By January 2007, it seemed like restroom vandalism was becoming a popular sport, especially among teens and college students, who brazenly posted videos of their destruction on the Web site, www.youtube.com. At that time, you could type the words “portable restroom,” “portable toilet’’ or “portapotty’’ in the search field at the Web site and see young people smashing, mashing, toppling, burning and blowing up restrooms from coast to coast.
Nothing has changed. If you take another look today, you’ll see even more explosive videos, showing kids using pipe bombs to obliterate restrooms. They have no regard for the damage they’re causing, typically stopping to celebrate their homemade pyrotechnics on camera. These pranksters are oblivious to the dangers of their stunts and the financial losses the owners of the restrooms incur.
ECONOMIC ISSUE
On these videos, you can often clearly see the faces of the perpetrators. You can see the name of the restroom contractor on the unit stickers. And if the authorities wanted to, they could probably track down the vandals who posted the video to YouTube. Yet with all that evidence, I haven’t heard of many vandals being prosecuted for this type of senseless property damage.
Well, the portable restroom operators of North Carolina are trying to change that. The North Carolina Portable Toilet and Pumper Groups spent the past year lobbying for legislation that will strengthen property damage laws as they pertain to portable sanitation businesses.
Last month, a state statute approved by the North Carolina legislature went into effect, specifically addressing damage to restrooms and liquid waste vacuum trucks. It raises the penalty for restroom vandalism from a Class 2 to Class 1 misdemeanor.
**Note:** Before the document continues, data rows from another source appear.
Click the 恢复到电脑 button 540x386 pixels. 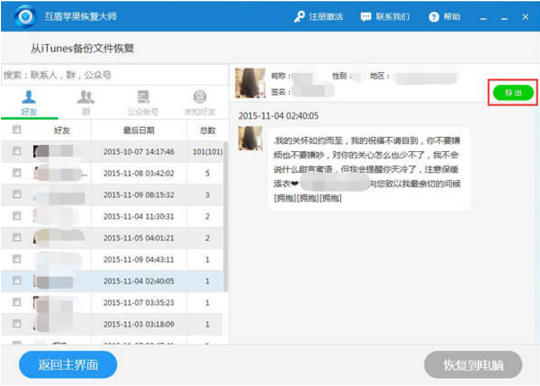pos(473,365)
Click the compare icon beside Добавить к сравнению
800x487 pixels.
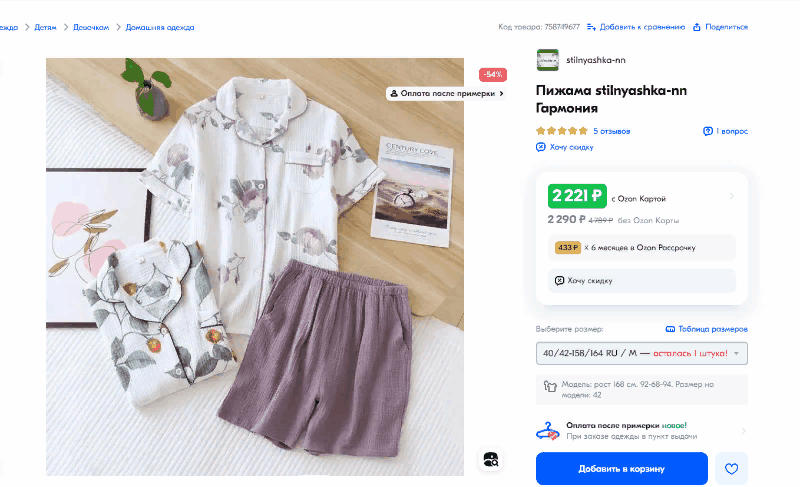pos(591,27)
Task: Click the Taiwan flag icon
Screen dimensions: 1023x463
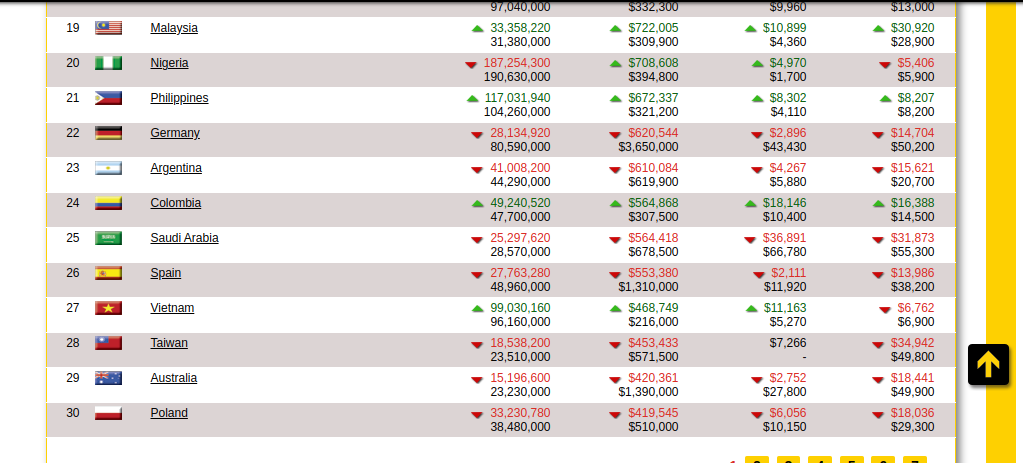Action: point(108,343)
Restroom contractors hope the law raises awareness that it’s not OK to think of restroom vandalism as a joke; and conveys that the damage is especially crippling to an industry suffering through a lengthy economic recession.
“The way the economy is now, our companies cannot continue to sit back and absorb these costs and let people have the attitude that this is just the portable sanitation business and it’s just the way it is,’’ says an exasperated Carey Mack, operations manager for Raleigh-based Readilite & Barricade Inc. Mack — whose company has an inventory of 4,000 restrooms — says that everyone from the vandals to legislators to law enforcement needs to understand that portable restrooms are a valuable tool for companies, not the butt of a joke.